STATED TASK A: Extract the Ceuta entry in full, word for word.
STATED TASK B: Copy lines from the rows below verbatim, starting at the line that has "I will pos(470,253)." and stopping after the line that has "Action: 10,120".

- CEUTA
- CEUTA (Arabic Sebta), Spanish enclave on the northwest coast of Morocco, 16 miles dirctly south of Gibraltar. According to legend, it was founded by Shem, the son of Noah. During the Middle Ages Ceuta was one of the most important Mediterranean ports. The wealthy Jewish colony was one of the most ancient and cultured communities in Africa, but it suffered persecution under the Almohade rule beginning in 1148. joseph ibn aknin , a disciple of Maimonides, was born there. Merchants from Genoa, Marseilles, and elsewhere, assisted by the Jews, were responsible for its commercial expansion. The treaty of 1161 between Genoa and the emperor of Morocco increased the trade of the city, and in 1159 Benjamin of Tudela found in Genoa two Jewish dyers from Ceuta. In 1542 Jews evacuated from Safi and Azemmour, Morocco, settled there. Ceuta also served as a refuge for Marranos from Spain and the Balearic Islands. A Spanish possession and military station since 1580, Ceuta had a Jewish population only intermittently until the establishment in 1869 of a community. In 1969, it numbered 600 and had an organized structure including religious institutions. -BIBLIOGRAPHY: M. Ortéga, Los Hebreos en Marruecos (1919), 110, 138; SIHM, Portugal, 3 (1948), 181, 279–94; 4 (1951), 282ff.; Hirschberg, Afrikah, 2 (1965), index; Corcos, in: JQR, 55 (1964/65), 62, 65, 72; idem, in: Sefunot, 10 (1966), 74f. (David Corcos)

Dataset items

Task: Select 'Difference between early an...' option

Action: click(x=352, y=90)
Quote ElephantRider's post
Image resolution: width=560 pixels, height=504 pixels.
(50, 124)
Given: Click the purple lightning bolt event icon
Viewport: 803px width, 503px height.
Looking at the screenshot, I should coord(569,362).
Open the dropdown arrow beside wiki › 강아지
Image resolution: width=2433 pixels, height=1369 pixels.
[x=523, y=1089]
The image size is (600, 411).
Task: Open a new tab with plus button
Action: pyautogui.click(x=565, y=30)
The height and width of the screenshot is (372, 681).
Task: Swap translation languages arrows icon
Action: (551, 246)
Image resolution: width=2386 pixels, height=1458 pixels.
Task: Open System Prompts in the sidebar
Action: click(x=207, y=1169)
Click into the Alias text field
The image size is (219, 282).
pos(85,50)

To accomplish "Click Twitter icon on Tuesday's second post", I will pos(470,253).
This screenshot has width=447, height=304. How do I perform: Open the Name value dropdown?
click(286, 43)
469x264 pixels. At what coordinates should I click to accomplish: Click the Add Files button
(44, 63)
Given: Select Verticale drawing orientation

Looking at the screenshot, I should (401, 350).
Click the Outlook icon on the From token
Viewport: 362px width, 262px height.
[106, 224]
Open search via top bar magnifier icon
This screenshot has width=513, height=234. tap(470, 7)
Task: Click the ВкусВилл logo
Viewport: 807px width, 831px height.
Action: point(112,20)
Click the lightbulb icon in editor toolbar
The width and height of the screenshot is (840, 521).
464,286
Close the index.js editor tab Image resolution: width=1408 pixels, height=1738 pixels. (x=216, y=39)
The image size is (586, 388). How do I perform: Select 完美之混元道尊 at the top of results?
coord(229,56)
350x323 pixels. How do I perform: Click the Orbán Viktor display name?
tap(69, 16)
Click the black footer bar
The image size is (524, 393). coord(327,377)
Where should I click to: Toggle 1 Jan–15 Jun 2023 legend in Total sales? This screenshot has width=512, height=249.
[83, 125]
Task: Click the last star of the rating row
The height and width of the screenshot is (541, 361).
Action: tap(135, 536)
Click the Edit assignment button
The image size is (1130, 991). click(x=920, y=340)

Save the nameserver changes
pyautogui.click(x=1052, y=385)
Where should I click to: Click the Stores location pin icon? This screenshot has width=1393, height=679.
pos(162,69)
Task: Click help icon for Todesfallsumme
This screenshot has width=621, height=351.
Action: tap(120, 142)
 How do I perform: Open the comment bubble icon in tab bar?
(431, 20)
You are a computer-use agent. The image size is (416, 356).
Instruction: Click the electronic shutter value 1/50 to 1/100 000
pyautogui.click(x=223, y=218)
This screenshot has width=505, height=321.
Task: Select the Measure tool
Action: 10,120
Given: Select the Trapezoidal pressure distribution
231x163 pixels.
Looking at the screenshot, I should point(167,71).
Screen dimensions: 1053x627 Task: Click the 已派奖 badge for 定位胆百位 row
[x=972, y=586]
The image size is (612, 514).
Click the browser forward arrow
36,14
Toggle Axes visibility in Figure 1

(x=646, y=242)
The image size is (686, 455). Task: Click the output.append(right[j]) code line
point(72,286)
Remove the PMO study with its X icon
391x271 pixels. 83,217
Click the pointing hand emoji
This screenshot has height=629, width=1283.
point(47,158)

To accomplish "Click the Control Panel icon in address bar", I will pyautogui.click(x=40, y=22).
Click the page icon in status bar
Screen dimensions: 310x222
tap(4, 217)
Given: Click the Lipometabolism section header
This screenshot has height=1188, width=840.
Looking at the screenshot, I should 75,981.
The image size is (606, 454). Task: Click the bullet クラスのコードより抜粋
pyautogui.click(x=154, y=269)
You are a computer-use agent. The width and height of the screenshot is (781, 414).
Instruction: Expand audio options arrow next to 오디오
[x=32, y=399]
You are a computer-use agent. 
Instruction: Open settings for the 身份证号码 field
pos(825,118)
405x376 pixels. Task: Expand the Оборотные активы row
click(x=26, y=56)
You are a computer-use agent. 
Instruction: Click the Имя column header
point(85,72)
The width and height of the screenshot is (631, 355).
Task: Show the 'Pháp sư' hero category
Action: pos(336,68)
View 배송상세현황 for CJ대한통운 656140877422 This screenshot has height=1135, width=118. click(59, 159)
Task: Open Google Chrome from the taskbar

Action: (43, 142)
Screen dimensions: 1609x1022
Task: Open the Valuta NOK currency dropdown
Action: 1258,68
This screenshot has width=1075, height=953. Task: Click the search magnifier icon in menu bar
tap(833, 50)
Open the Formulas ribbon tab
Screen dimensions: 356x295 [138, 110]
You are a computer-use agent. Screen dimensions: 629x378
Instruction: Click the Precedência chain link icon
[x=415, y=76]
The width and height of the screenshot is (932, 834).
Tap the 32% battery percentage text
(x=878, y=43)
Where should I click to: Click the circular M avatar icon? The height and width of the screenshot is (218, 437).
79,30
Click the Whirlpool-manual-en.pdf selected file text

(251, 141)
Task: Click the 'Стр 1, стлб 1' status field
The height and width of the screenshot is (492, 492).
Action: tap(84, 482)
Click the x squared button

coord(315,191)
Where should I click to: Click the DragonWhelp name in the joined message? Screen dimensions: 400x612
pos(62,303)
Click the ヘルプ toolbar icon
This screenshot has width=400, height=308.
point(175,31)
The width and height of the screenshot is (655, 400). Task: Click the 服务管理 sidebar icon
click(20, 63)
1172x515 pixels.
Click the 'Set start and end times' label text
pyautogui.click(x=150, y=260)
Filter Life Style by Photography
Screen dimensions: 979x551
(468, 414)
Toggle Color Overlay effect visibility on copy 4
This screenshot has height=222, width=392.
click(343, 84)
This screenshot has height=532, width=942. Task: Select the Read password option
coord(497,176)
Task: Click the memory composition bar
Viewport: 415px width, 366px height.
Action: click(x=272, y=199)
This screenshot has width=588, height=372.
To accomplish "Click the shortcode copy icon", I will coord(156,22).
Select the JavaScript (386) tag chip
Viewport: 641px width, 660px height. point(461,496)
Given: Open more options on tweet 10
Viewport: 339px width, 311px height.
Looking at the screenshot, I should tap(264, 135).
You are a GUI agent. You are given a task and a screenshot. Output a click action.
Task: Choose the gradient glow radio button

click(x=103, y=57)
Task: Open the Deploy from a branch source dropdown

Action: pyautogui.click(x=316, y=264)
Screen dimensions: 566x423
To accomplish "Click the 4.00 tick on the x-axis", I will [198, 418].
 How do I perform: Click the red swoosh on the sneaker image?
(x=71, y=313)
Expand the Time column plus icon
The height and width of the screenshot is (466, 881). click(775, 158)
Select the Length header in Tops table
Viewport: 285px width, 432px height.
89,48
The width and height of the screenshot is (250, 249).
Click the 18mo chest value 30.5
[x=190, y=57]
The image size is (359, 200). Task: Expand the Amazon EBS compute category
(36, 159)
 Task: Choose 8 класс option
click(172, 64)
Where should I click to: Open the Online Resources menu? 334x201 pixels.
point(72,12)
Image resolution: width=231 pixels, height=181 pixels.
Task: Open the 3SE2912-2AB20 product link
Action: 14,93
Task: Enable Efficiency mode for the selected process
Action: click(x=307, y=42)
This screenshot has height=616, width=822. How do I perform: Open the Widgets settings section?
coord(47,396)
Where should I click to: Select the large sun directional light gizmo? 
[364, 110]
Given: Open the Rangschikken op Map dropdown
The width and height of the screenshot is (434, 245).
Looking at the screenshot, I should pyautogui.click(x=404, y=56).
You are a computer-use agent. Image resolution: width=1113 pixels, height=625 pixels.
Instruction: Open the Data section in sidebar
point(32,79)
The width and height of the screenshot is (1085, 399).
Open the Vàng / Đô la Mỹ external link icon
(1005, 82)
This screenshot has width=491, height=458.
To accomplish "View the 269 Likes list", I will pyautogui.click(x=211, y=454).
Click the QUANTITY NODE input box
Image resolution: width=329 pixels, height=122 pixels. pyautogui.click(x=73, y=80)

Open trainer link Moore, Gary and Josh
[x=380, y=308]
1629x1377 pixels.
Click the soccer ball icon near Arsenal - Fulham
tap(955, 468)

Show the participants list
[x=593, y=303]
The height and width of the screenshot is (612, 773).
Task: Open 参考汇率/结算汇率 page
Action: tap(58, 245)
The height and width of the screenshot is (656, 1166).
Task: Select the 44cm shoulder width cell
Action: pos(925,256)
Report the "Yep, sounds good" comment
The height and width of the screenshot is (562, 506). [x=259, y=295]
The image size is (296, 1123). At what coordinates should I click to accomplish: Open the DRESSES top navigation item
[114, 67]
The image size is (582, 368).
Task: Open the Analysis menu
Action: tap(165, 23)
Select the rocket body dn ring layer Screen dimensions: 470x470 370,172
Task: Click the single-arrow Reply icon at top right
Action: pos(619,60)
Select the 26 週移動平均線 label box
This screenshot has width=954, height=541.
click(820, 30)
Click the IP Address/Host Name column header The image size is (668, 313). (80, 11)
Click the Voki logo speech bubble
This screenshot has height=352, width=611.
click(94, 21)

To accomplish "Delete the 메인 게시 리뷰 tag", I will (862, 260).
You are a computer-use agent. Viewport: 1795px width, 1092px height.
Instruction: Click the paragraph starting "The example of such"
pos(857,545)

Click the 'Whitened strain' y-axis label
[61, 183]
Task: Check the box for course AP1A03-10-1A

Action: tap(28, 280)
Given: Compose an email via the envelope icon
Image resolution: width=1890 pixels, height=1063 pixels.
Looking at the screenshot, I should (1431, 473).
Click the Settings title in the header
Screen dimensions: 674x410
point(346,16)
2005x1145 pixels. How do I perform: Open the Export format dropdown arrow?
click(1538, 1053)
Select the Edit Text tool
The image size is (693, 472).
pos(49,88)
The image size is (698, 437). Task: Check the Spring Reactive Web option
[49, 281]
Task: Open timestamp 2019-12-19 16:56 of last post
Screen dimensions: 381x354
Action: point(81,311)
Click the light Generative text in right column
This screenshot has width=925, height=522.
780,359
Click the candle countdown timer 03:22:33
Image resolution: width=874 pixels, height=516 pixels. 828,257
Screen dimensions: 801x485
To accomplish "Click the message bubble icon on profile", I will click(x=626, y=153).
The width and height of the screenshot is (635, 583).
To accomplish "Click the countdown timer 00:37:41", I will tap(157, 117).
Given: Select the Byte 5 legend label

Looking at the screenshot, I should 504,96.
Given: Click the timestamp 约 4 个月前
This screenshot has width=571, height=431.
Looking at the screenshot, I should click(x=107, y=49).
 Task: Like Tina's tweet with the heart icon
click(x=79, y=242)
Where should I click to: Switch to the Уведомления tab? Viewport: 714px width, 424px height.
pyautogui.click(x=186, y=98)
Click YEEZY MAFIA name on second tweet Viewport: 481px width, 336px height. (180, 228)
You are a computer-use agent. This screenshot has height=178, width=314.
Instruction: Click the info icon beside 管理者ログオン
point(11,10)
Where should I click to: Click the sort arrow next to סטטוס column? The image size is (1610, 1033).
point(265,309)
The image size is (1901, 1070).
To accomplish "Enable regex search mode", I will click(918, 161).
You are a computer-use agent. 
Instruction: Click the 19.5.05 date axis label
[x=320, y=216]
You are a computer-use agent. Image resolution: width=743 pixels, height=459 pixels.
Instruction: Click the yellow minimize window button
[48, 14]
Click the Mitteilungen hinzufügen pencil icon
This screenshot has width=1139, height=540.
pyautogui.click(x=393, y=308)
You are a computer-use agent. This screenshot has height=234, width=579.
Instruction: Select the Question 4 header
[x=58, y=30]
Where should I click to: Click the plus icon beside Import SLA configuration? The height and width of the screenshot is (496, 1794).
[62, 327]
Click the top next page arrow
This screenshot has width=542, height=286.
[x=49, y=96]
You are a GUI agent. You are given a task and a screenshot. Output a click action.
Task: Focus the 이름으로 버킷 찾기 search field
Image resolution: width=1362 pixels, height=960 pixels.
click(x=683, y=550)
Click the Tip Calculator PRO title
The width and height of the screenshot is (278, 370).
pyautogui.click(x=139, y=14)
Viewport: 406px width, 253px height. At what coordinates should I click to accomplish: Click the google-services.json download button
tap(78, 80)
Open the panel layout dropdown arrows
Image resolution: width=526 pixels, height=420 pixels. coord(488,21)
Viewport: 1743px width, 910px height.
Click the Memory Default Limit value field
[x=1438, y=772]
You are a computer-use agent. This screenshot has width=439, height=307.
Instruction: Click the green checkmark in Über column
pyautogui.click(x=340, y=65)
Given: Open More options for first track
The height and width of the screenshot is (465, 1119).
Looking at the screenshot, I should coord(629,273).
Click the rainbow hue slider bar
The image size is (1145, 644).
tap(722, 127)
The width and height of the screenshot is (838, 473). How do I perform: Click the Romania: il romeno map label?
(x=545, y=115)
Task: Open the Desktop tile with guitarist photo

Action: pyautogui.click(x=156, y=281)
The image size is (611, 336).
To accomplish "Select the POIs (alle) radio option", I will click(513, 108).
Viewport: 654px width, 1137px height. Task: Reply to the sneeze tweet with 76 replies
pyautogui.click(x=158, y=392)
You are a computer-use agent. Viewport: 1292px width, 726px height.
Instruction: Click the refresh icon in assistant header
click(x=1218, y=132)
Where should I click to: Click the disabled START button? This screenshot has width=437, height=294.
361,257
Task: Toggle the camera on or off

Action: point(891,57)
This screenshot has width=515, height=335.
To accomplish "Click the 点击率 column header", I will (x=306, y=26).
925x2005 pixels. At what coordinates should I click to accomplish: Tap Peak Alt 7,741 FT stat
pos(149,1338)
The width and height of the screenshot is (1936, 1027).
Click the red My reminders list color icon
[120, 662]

FINAL RESULT A:
- CEUTA
- CEUTA (Arabic Sebta), Spanish enclave on the northwest coast of Morocco, 16 miles dirctly south of Gibraltar. According to legend, it was founded by Shem, the son of Noah. During the Middle Ages Ceuta was one of the most important Mediterranean ports. The wealthy Jewish colony was one of the most ancient and cultured communities in Africa, but it suffered persecution under the Almohade rule beginning in 1148. joseph ibn aknin , a disciple of Maimonides, was born there. Merchants from Genoa, Marseilles, and elsewhere, assisted by the Jews, were responsible for its commercial expansion. The treaty of 1161 between Genoa and the emperor of Morocco increased the trade of the city, and in 1159 Benjamin of Tudela found in Genoa two Jewish dyers from Ceuta. In 1542 Jews evacuated from Safi and Azemmour, Morocco, settled there. Ceuta also served as a refuge for Marranos from Spain and the Balearic Islands. A Spanish possession and military station since 1580, Ceuta had a Jewish population only intermittently until the establishment in 1869 of a community. In 1969, it numbered 600 and had an organized structure including religious institutions. -BIBLIOGRAPHY: M. Ortéga, Los Hebreos en Marruecos (1919), 110, 138; SIHM, Portugal, 3 (1948), 181, 279–94; 4 (1951), 282ff.; Hirschberg, Afrikah, 2 (1965), index; Corcos, in: JQR, 55 (1964/65), 62, 65, 72; idem, in: Sefunot, 10 (1966), 74f. (David Corcos)

FINAL RESULT B:
To accomplish "Click Twitter icon on Tuesday's second post", I will pos(470,253).
This screenshot has width=447, height=304. How do I perform: Open the Name value dropdown?
click(286, 43)
469x264 pixels. At what coordinates should I click to accomplish: Click the Add Files button
(44, 63)
Given: Select Verticale drawing orientation

Looking at the screenshot, I should (401, 350).
Click the Outlook icon on the From token
Viewport: 362px width, 262px height.
[106, 224]
Open search via top bar magnifier icon
This screenshot has width=513, height=234. tap(470, 7)
Task: Click the ВкусВилл logo
Viewport: 807px width, 831px height.
Action: point(112,20)
Click the lightbulb icon in editor toolbar
The width and height of the screenshot is (840, 521).
464,286
Close the index.js editor tab Image resolution: width=1408 pixels, height=1738 pixels. (x=216, y=39)
The image size is (586, 388). How do I perform: Select 完美之混元道尊 at the top of results?
coord(229,56)
350x323 pixels. How do I perform: Click the Orbán Viktor display name?
tap(69, 16)
Click the black footer bar
The image size is (524, 393). coord(327,377)
Where should I click to: Toggle 1 Jan–15 Jun 2023 legend in Total sales? This screenshot has width=512, height=249.
[83, 125]
Task: Click the last star of the rating row
The height and width of the screenshot is (541, 361).
Action: tap(135, 536)
Click the Edit assignment button
The image size is (1130, 991). click(x=920, y=340)

Save the nameserver changes
pyautogui.click(x=1052, y=385)
Where should I click to: Click the Stores location pin icon? This screenshot has width=1393, height=679.
pos(162,69)
Task: Click help icon for Todesfallsumme
This screenshot has width=621, height=351.
Action: tap(120, 142)
 How do I perform: Open the comment bubble icon in tab bar?
(431, 20)
You are a computer-use agent. The image size is (416, 356).
Instruction: Click the electronic shutter value 1/50 to 1/100 000
pyautogui.click(x=223, y=218)
This screenshot has width=505, height=321.
Task: Select the Measure tool
Action: 10,120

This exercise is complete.